** Opening Supplied information block **

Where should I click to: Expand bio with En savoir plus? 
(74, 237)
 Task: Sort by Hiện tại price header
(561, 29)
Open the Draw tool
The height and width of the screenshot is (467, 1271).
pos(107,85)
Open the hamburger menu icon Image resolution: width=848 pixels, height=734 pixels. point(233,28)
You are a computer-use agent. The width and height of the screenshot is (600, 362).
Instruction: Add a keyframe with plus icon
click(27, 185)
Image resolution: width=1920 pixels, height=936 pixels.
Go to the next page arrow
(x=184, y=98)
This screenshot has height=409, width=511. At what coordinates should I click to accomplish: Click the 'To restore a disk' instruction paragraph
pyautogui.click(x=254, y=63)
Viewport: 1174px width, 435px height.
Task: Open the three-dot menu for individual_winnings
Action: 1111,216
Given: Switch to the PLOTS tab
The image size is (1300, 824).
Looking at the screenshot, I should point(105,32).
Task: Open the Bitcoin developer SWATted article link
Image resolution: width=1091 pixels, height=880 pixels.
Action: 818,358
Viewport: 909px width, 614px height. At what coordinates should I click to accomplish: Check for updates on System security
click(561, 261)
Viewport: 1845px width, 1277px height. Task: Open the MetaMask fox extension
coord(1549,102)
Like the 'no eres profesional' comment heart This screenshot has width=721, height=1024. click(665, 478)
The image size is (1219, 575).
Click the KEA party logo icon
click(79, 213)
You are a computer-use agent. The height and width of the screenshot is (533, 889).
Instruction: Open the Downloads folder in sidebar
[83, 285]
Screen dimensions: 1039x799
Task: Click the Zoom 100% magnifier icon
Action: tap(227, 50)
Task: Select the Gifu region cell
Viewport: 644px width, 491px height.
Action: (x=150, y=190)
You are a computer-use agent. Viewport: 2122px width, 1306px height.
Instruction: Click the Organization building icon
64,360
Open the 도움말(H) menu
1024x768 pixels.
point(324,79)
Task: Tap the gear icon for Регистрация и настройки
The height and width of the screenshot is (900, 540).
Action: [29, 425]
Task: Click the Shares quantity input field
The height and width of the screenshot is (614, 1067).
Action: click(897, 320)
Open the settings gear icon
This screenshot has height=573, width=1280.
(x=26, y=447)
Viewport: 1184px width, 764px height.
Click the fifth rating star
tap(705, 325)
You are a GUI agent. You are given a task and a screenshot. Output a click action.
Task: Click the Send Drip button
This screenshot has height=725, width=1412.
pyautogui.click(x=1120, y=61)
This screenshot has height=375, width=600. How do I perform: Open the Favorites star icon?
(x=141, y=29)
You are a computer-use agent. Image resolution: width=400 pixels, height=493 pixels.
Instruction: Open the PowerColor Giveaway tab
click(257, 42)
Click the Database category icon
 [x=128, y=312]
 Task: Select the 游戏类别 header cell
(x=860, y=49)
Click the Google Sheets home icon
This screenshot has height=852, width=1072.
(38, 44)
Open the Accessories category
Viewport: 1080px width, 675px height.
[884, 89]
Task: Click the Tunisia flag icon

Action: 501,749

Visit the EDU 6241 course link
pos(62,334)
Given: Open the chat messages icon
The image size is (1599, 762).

** Closing Supplied information block **

What you are asked to do
Set down the data in full, word for word.

Response to the exercise
Where should I click to: Expand bio with En savoir plus? 
(74, 237)
 Task: Sort by Hiện tại price header
(561, 29)
Open the Draw tool
The height and width of the screenshot is (467, 1271).
pos(107,85)
Open the hamburger menu icon Image resolution: width=848 pixels, height=734 pixels. point(233,28)
You are a computer-use agent. The width and height of the screenshot is (600, 362).
Instruction: Add a keyframe with plus icon
click(27, 185)
Image resolution: width=1920 pixels, height=936 pixels.
Go to the next page arrow
(x=184, y=98)
This screenshot has height=409, width=511. At what coordinates should I click to accomplish: Click the 'To restore a disk' instruction paragraph
pyautogui.click(x=254, y=63)
Viewport: 1174px width, 435px height.
Task: Open the three-dot menu for individual_winnings
Action: 1111,216
Given: Switch to the PLOTS tab
The image size is (1300, 824).
Looking at the screenshot, I should point(105,32).
Task: Open the Bitcoin developer SWATted article link
Image resolution: width=1091 pixels, height=880 pixels.
Action: 818,358
Viewport: 909px width, 614px height. At what coordinates should I click to accomplish: Check for updates on System security
click(561, 261)
Viewport: 1845px width, 1277px height. Task: Open the MetaMask fox extension
coord(1549,102)
Like the 'no eres profesional' comment heart This screenshot has width=721, height=1024. click(665, 478)
The image size is (1219, 575).
Click the KEA party logo icon
click(79, 213)
You are a computer-use agent. The height and width of the screenshot is (533, 889).
Instruction: Open the Downloads folder in sidebar
[83, 285]
Screen dimensions: 1039x799
Task: Click the Zoom 100% magnifier icon
Action: tap(227, 50)
Task: Select the Gifu region cell
Viewport: 644px width, 491px height.
Action: (x=150, y=190)
You are a computer-use agent. Viewport: 2122px width, 1306px height.
Instruction: Click the Organization building icon
64,360
Open the 도움말(H) menu
1024x768 pixels.
point(324,79)
Task: Tap the gear icon for Регистрация и настройки
The height and width of the screenshot is (900, 540).
Action: [29, 425]
Task: Click the Shares quantity input field
The height and width of the screenshot is (614, 1067).
Action: click(897, 320)
Open the settings gear icon
This screenshot has height=573, width=1280.
(x=26, y=447)
Viewport: 1184px width, 764px height.
Click the fifth rating star
tap(705, 325)
You are a GUI agent. You are given a task and a screenshot. Output a click action.
Task: Click the Send Drip button
This screenshot has height=725, width=1412.
pyautogui.click(x=1120, y=61)
This screenshot has height=375, width=600. How do I perform: Open the Favorites star icon?
(x=141, y=29)
You are a computer-use agent. Image resolution: width=400 pixels, height=493 pixels.
Instruction: Open the PowerColor Giveaway tab
click(257, 42)
Click the Database category icon
 [x=128, y=312]
 Task: Select the 游戏类别 header cell
(x=860, y=49)
Click the Google Sheets home icon
This screenshot has height=852, width=1072.
(38, 44)
Open the Accessories category
Viewport: 1080px width, 675px height.
[884, 89]
Task: Click the Tunisia flag icon

Action: 501,749

Visit the EDU 6241 course link
pos(62,334)
Given: Open the chat messages icon
The image size is (1599, 762).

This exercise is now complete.